The developer is committed to contributing €360,000 per annum to a community fund for the area as part of its planning and grid connection obligations.
“We facilitate the setting up of an independent chairperson and members of the community are appointed and the fund is controlled by the committee. They set the terms of reference of where the money can go,” Mr Hennessy says.
“A percentage of that fund also has to be ringfenced to go to people who are living within 2km of the windfarm.”
He hopes that if the project can get through the planning and grid connection processes without hitches that the farm will be operational by 2025.
The conflict between development and conservation, landowners and residents, is one that is being replicated across rural Ireland. The state has made a commitment to increase its electricity generated from renewable energy to 70% by 2030. This will require a doubling of the output from renewables, principally wind. Official policy is to promote wind energy.
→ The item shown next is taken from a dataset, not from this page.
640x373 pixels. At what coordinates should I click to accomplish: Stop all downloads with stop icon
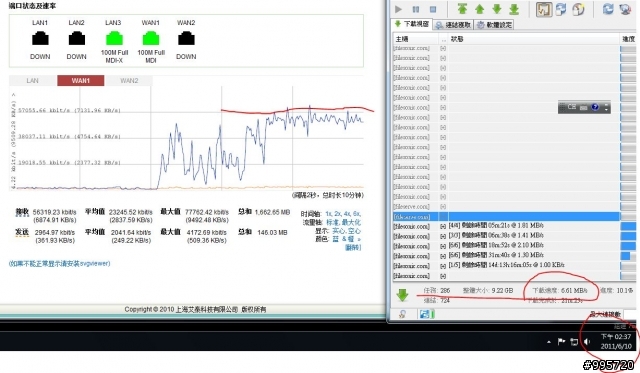click(x=433, y=9)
Yet the reality is that windfarms are unpopular in large tracts of rural Ireland, mainly due to the contentious issues of noise pollution and visual obstruction. Adding fuel to the fire is a highly dispersed population and a political system that is sensitive to the smallest number of floating votes.
The outcome has been a protracted planning process, abandoned projects and divided communities. Guidelines for the appropriate distance between turbines and homes and noise pollution have been put on the long finger for more than a decade. The last official guidelines were published in 2006, a different era in terms of wind energy technology. (Cathal Hennessy refers above to draft guidelines which are highly disputed and may well be revised).
Paddy Massey believes that it is communities like his that are being asked to do more than their fair share to contribute to tackling climate change through wind energy.
“For people who don’t have to live with the consequence of these things, which is the vast majority, the notion of wind energy is attractive. But we’re sold this myth that covering the country in windfarms is going to salve our conscience and ease our CO2 emissions which is shite. And there is no other way of saying it.”